(BRUSSELS) – The EU adopted Wednesday a regulation to reform the type-approval and market surveillance system for motor vehicles in the EU, modernising the current system and improving control tests on car emissions.
The system’s aim is to achieve a high level of safety and environmental performance of vehicles and to address the main shortcomings identified in the existing type-approval system.
“We have built a robust and reliable type approval system which will prevent the irregularities that we have seen in the past,” siad Bulgaria’s Economy Minister Emil Karanikolov, for the EU presidency: “It provides European citizens with higher standards of safety and better health and environmental protection.
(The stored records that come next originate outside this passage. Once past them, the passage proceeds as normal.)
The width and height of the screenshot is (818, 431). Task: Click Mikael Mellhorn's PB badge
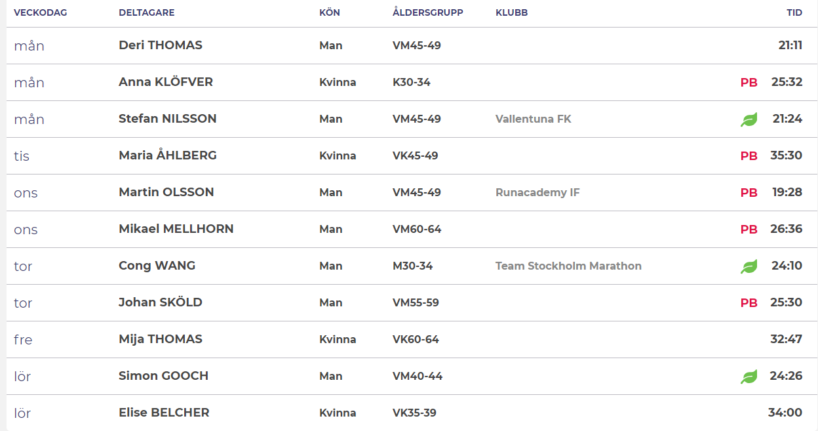pos(749,230)
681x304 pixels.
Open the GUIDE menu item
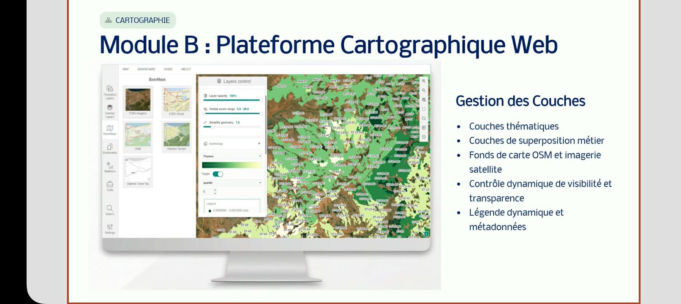pyautogui.click(x=168, y=69)
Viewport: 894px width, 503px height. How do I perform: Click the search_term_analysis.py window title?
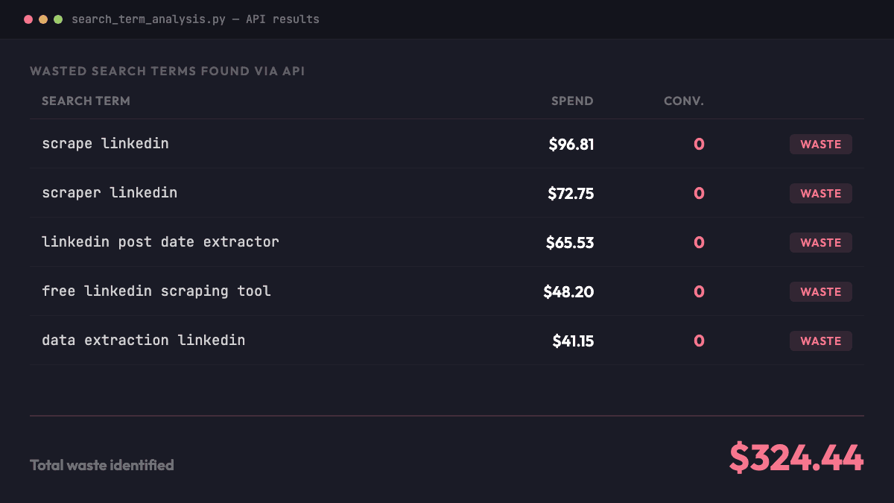(195, 19)
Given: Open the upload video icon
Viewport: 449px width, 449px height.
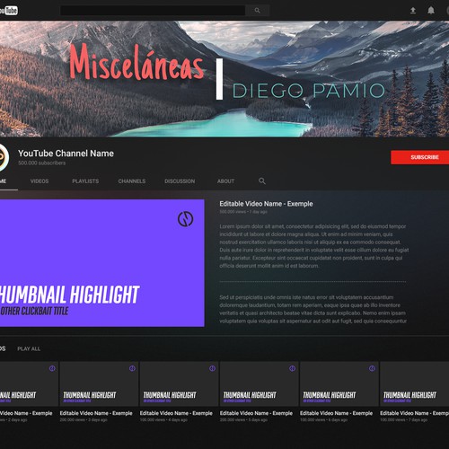Looking at the screenshot, I should pos(413,11).
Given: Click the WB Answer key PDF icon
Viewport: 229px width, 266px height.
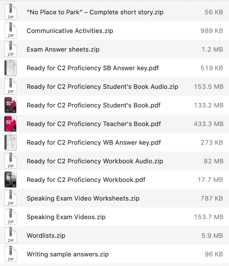Looking at the screenshot, I should point(10,142).
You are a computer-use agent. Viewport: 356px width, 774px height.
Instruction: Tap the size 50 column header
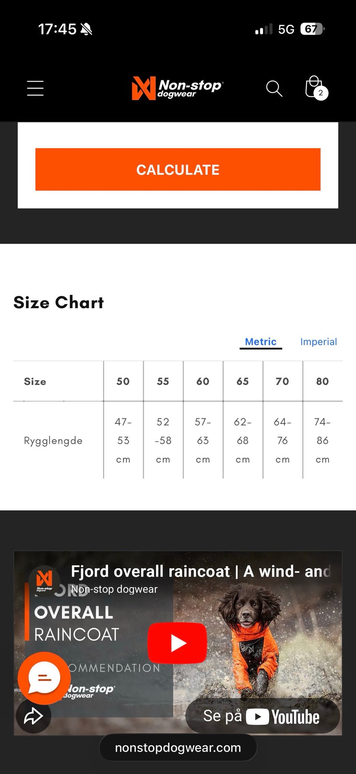coord(123,381)
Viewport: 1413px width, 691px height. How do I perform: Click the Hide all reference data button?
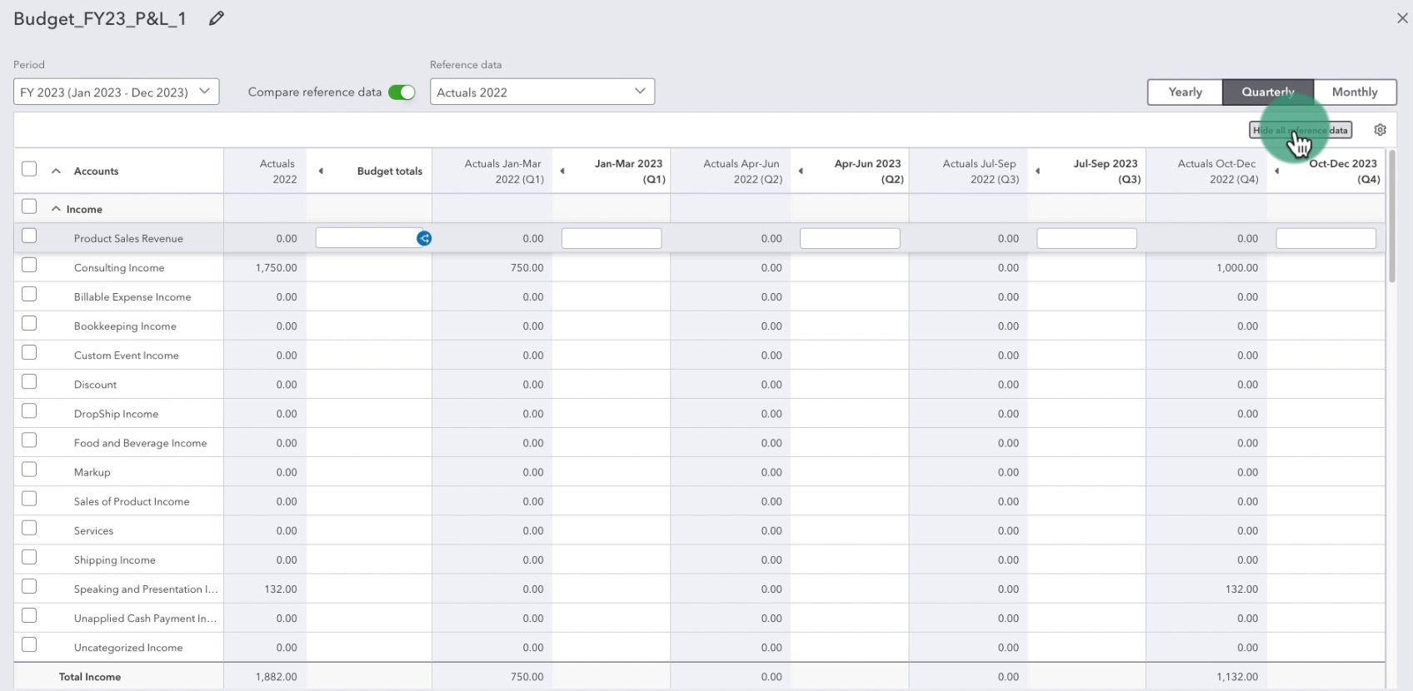(1300, 131)
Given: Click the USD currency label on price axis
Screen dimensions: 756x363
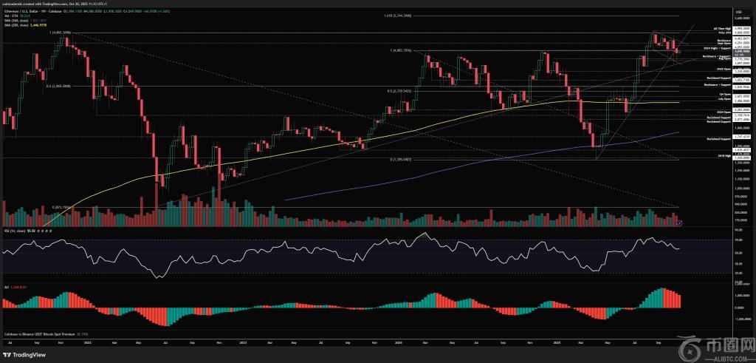Looking at the screenshot, I should coord(738,13).
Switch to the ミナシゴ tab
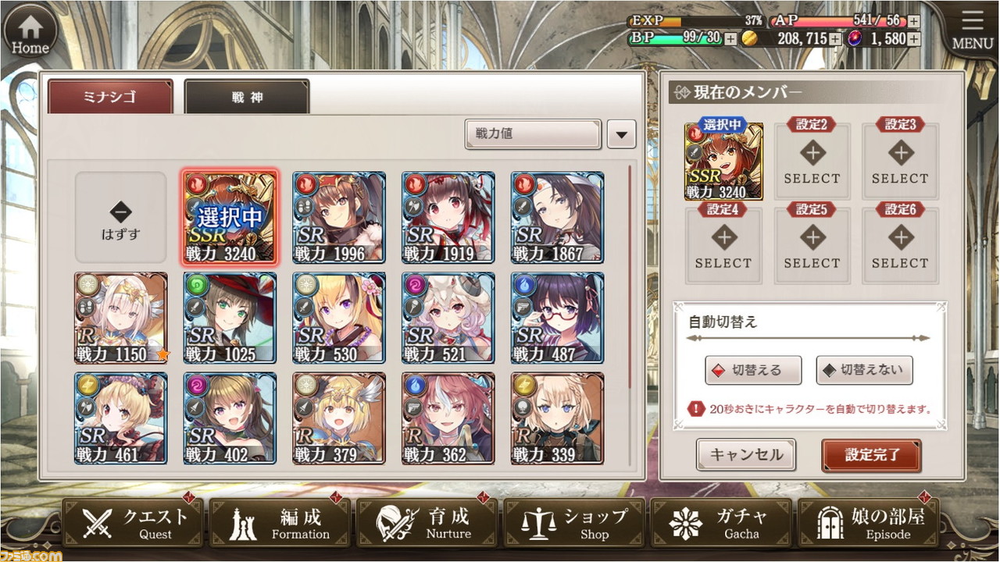Viewport: 1000px width, 562px height. click(110, 97)
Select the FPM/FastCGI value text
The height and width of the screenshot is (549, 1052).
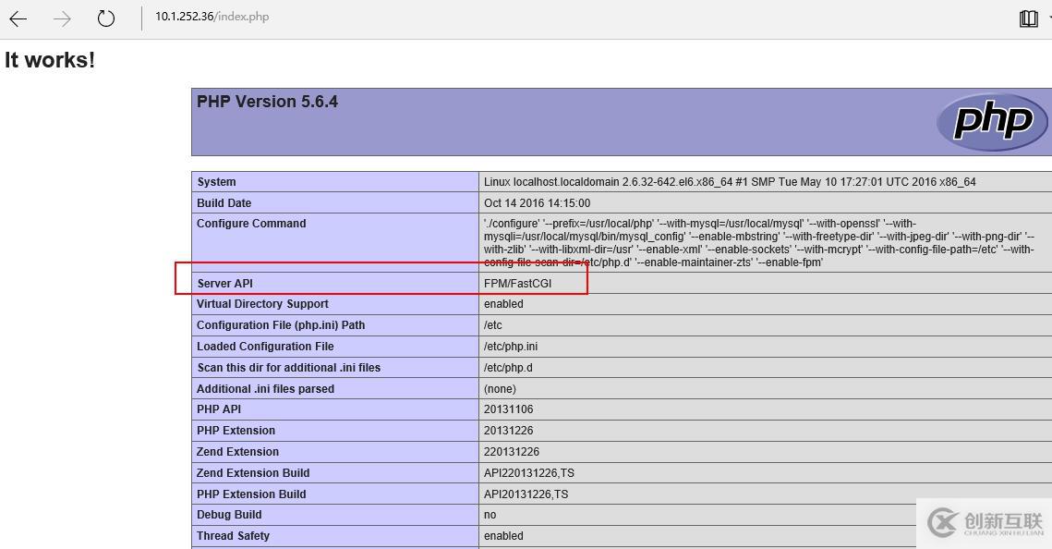[x=517, y=283]
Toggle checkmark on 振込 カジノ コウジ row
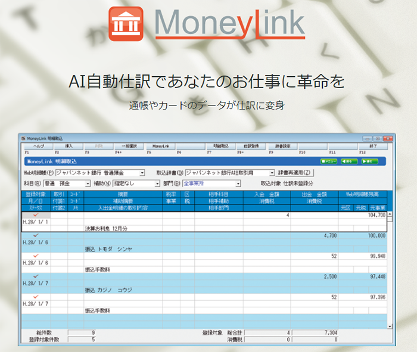The width and height of the screenshot is (417, 352). (x=38, y=276)
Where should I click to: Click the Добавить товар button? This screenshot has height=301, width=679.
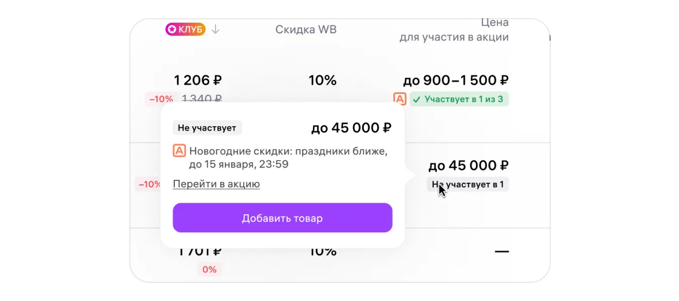click(x=282, y=218)
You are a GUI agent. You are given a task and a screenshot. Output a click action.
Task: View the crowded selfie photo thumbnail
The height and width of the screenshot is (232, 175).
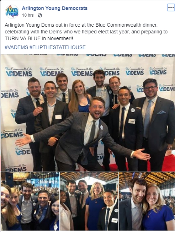30,201
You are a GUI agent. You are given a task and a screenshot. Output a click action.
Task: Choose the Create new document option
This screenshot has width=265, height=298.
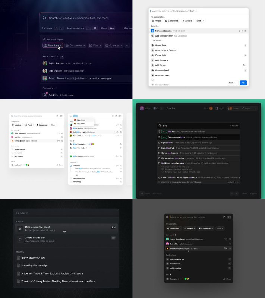[x=37, y=228]
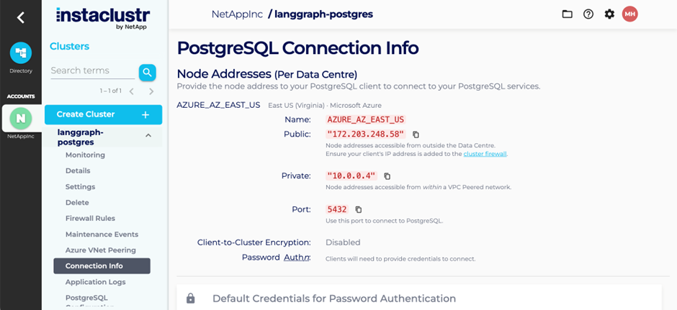Copy the private IP address
The image size is (677, 310).
pos(387,176)
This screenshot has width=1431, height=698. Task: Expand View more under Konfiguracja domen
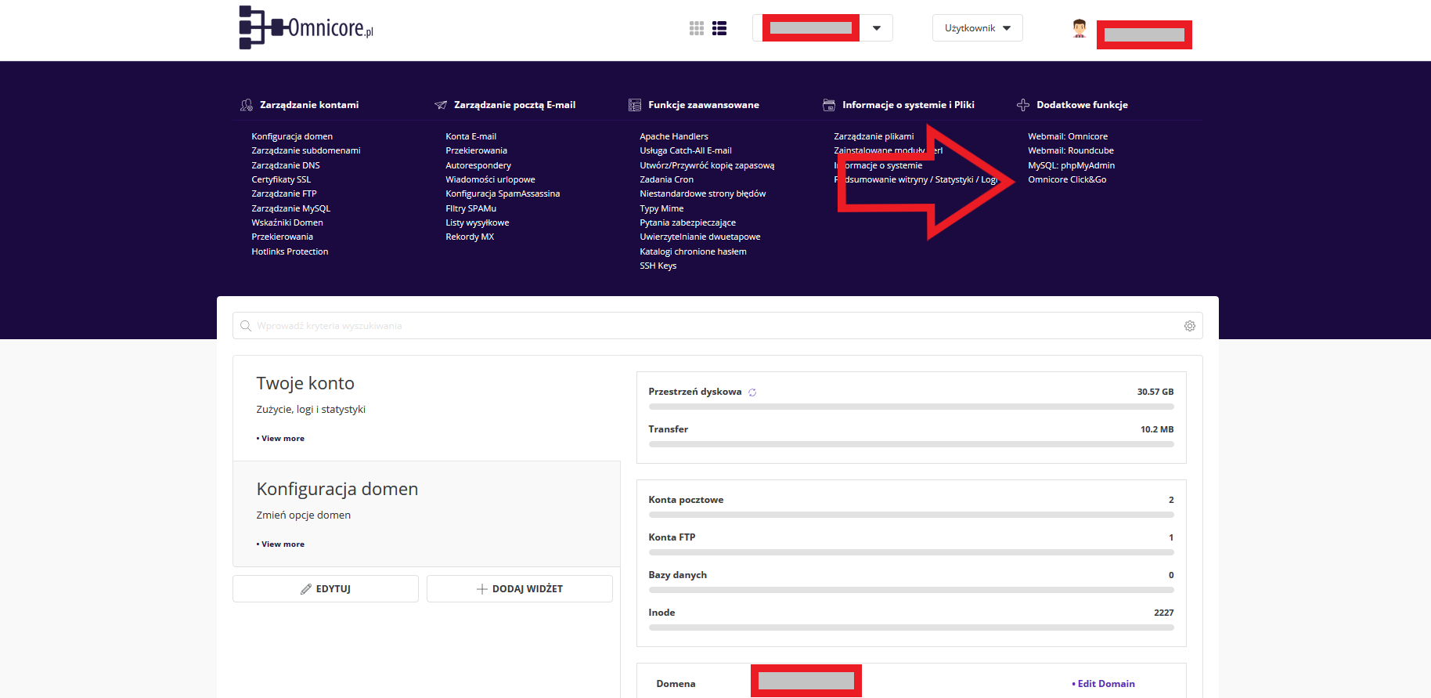(283, 544)
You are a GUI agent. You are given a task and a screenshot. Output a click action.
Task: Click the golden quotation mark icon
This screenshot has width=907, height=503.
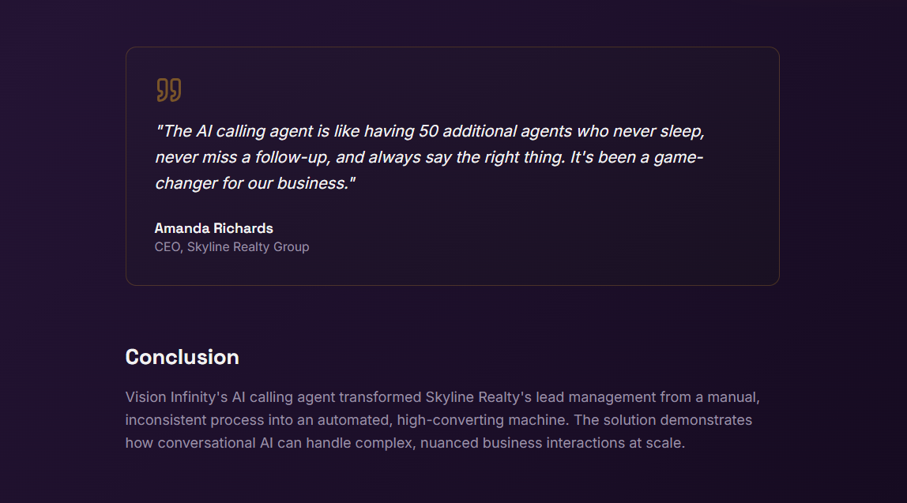tap(169, 90)
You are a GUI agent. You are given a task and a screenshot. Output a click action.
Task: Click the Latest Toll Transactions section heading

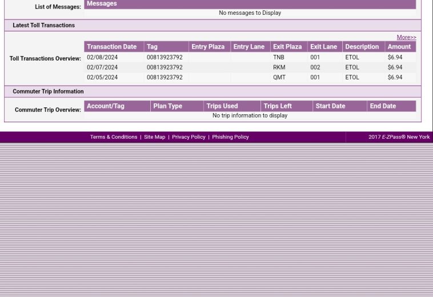(43, 25)
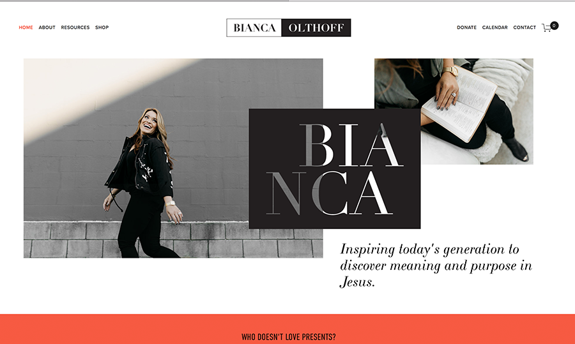Click the cart item count badge
Screen dimensions: 575x344
(x=554, y=26)
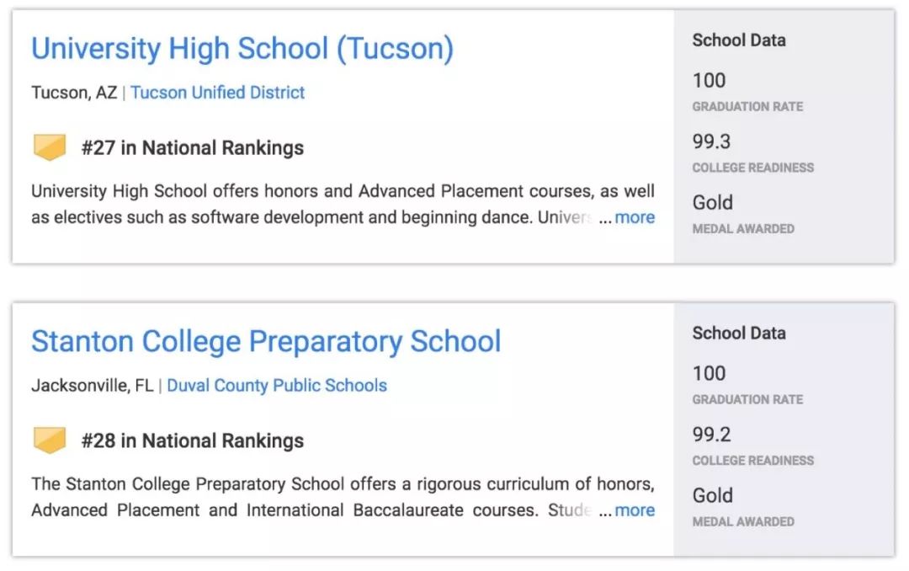Click Jacksonville, FL location text
Screen dimensions: 909x571
click(x=93, y=386)
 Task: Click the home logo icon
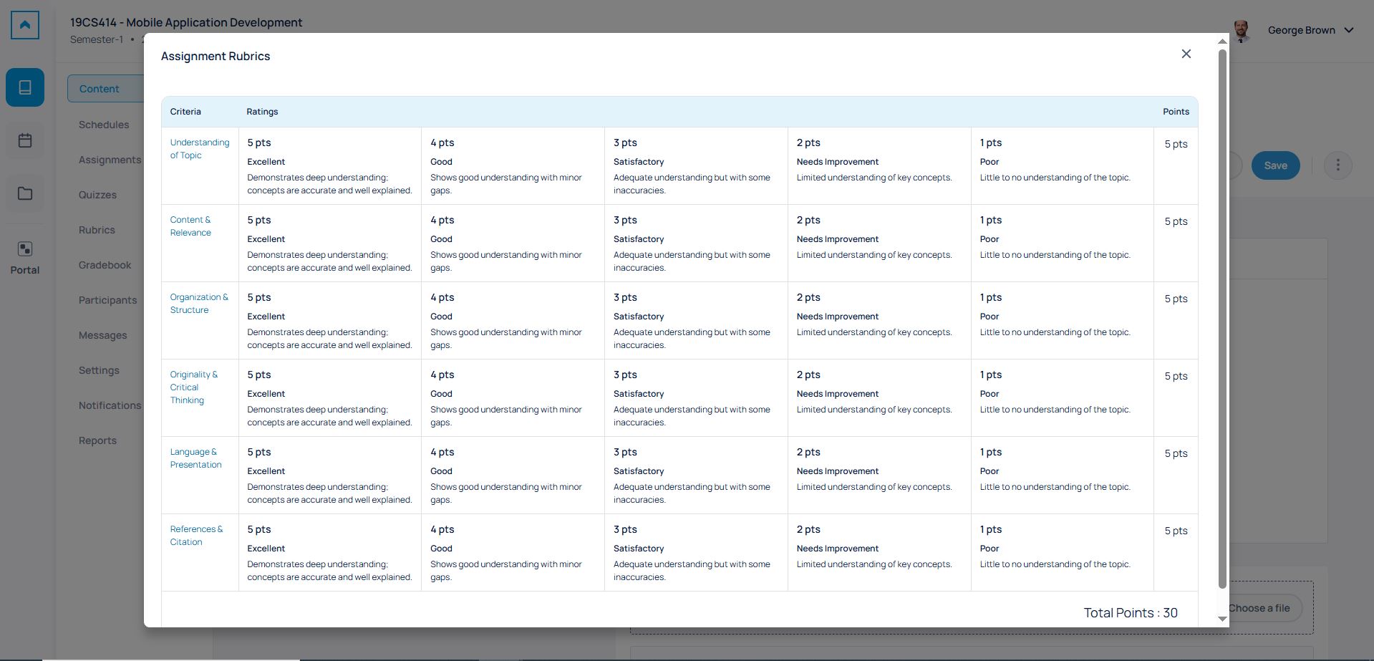tap(25, 25)
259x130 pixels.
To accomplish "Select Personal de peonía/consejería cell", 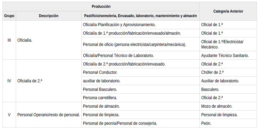I will coord(140,123).
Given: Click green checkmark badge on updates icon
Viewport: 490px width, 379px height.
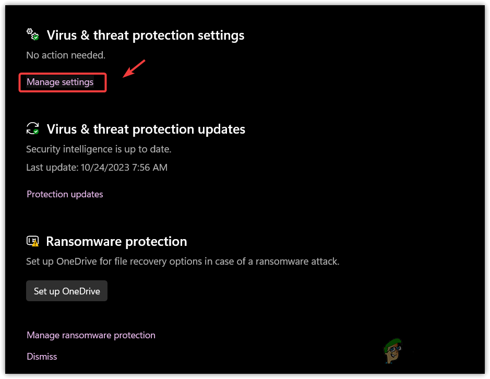Looking at the screenshot, I should click(36, 132).
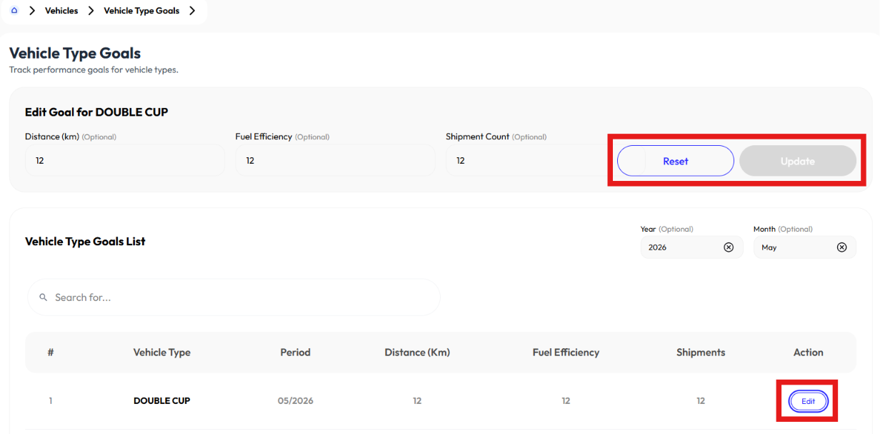
Task: Focus the Distance (km) input field
Action: click(x=125, y=160)
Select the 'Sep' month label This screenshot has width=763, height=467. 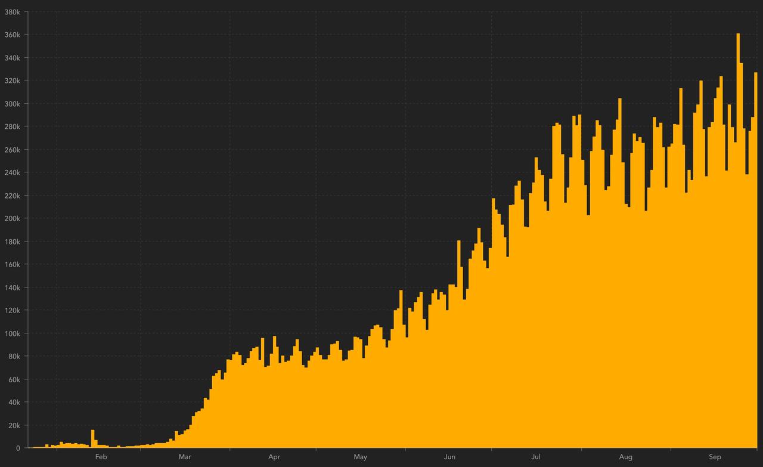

Likewise our car manufacturers will benefit from operating on a level playing field.”
Important changes are introduced in three areas by strengthening:
- the quality of testing that allows a vehicle to be placed on the market through improved technical services
- market surveillance to control the conformity of vehicles already available on the market, with the possibility for member states and the Commission to carry out spot-checks on vehicles in order to detect failures at an early stage
- the oversight of the type-approval process, in particular empowering the Commission to carry out periodic assessments on national type-approval authorities and through the establishment of a Forum for the exchange of information on enforcement, made up of representatives of national approval and market surveillance authorities
The harmonised implementation of the new rules across the EU will reduce differences in interpretation and application by national type-approval authorities and technical services.
In addition, the new system will enable the detection of non-compliance cases at an early stage.
The regulation, which will be published in the Official Journal of the EU in the coming weeks, will be applicable from 1 September 2020.